Stated task 1
According to the doomsday argument text, in which journal did Gott publish his method, and in what year?
Stated task 2
Proceed with the text on the doomsday argument, picking up immediately after its final sentence.

Document section
>> start

A math equation that predicts the end of humanity:

The most mind-boggling controversy in the contemporary philosophy of science is the "doomsday argument," a claim that a mathematical formula can predict how long the human race will survive. It gives us even odds that our species will meet its end within the next 760 years.

The doomsday argument doesn't tell what's going to kill us — it just gives the date (very, very approximately).

Yet, I [William Poundstone] now believe the doomsday prediction merits serious attention — I've written my latest book about it. Start with J. Richard Gott III. He's a Princeton astrophysicist, one of several scholars who independently formulated the doomsday argument in the last decades of the 20th century. (Others are physicists Holger Bech Nielsen and Brandon Carter and philosopher John Leslie.) In 1969, Gott was a physics undergraduate fresh out of Harvard, spending the summer in Europe. At a visit to the Berlin Wall, he did a quick calculation and announced to a friend: The Berlin Wall will stand at least 2 and 2/3 more years but no more than 24 more years.

Demolition on the wall began 21 years later. This motivated Gott to write his method up. He published it in the journal Nature in 1993. There, Gott wrote of the future of humanity itself. He forecast a 95 percent chance that the human race would cease to exist within 12 to 18,000 years.

Not all Nature readers were convinced. "'There are lies, damn lies and statistics' is one of those colourful phrases that bedevil poor workaday statisticians," biostatistician Steven N. Goodman complained in a letter to Nature. "In my view, the statistical methodology of Gott ... breathes unfortunate new life into the saying."

>> end

Data segment
>> start

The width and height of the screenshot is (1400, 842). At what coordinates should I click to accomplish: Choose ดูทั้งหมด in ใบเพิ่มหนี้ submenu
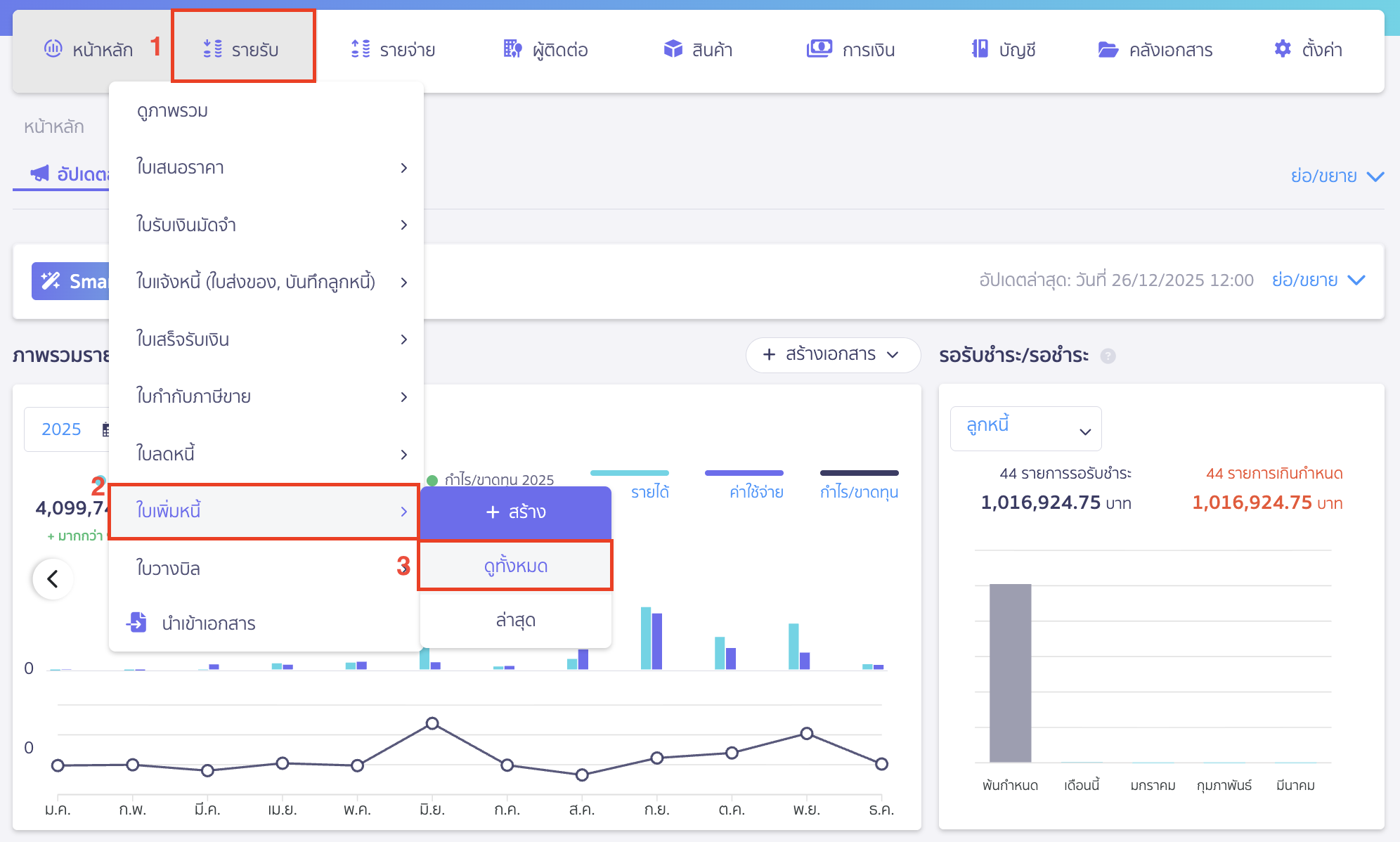(x=515, y=566)
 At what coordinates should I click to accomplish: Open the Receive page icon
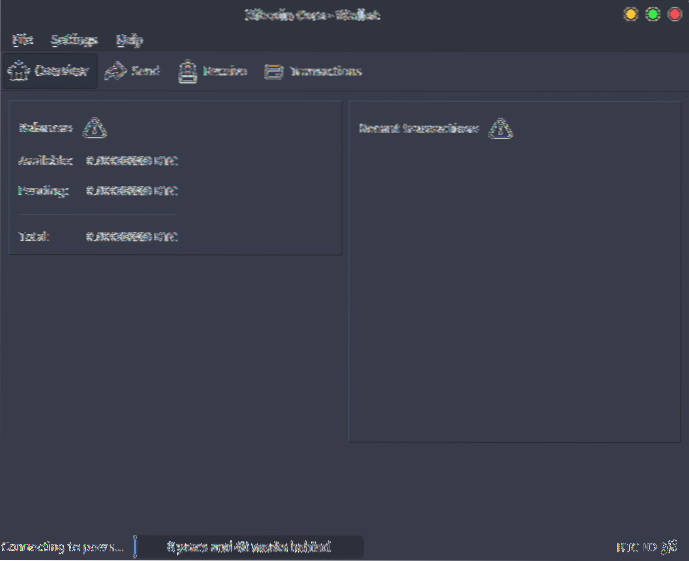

>> end

Exercise result 1
He published it in the journal Nature in 1993.

Exercise result 2
Yet Gott and his predictions also received favorable attention in the[sic] New York Times[*] and the[sic] New Yorker[*] (where a profile of Gott was titled "How to Predict Everything"). Gott is an engaging storyteller with a Kentucky accent that's survived decades in the Ivy League. He has become a sort of scientific soothsayer, successfully predicting the runs of Broadway plays and when the Chicago White Sox would again win the World Series (they did in 2005).

Can it really be that easy to predict "everything"? It quickly became clear that 1) most scholars believe the doomsday argument is wrong, and 2) there is no consensus on why it's wrong. To this day, Gott's method, and a related one developed by Carter and Leslie, inspire a lively stream of journal articles.

You can read more about the doomsday debate on Quora

[*] The name of these publications do include the word "the" and should, therefore, be capitalized: The New York Times and The New Yorker, respectively.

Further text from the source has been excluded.